I'm trying to extract weather data from a netCDF file based on a variable. The .nc file contains 14 variables and 2 dimensions. I would like to extract all the data of 14 variables related to the value of a the first variable. The data is from the dutch Metrological Institute and can be found here.
Data is load in Python using the netCDF4 module like this:
import netCDF4 as nc
filename = r'path/file.nc'
dataset = nc.Dataset(filename)
Printed variables and dimensions:
dataset.variables.keys()
Out[67]: odict_keys(['station', 'time', 'lat', 'lon', 'DDVEC', 'FHVEC', 'TG', 'RH', 'UG', 'EV24', 'PG', 'iso_dataset', 'product', 'projection'])
dataset.dimensions.keys()
Out[68]: odict_keys(['station', 'time'])
I would like to extract the data for specific 'station' and put it in a pandas DataFrame to perform some calculations.
I tried something like this to extract the data however I know that this isn't the way netCDF files work but I can't figure out how.
df = dataset['344',:,:,:,:,:,:,:,:,0,0,0,0,0]

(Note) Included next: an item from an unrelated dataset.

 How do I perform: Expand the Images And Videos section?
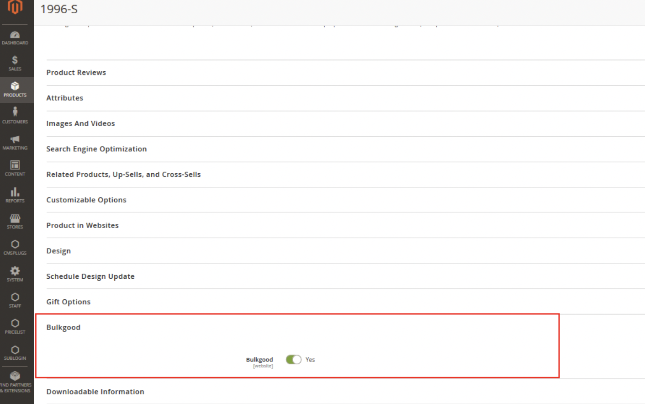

Summary question: is there a way to extract data for a certain station and put it in a pandas DataFrame?
SOLUTION
import pandas as pd
import xarray as xr
# Open netCDF file and convert to dataframe
open_netcdf = xr.open_dataset(filename)
dataset = open_netcdf.to_dataframe()
# Select data from a tuple index based on station number: 391
df = dataset.iloc[dataset.index.get_level_values(0) == '391',:]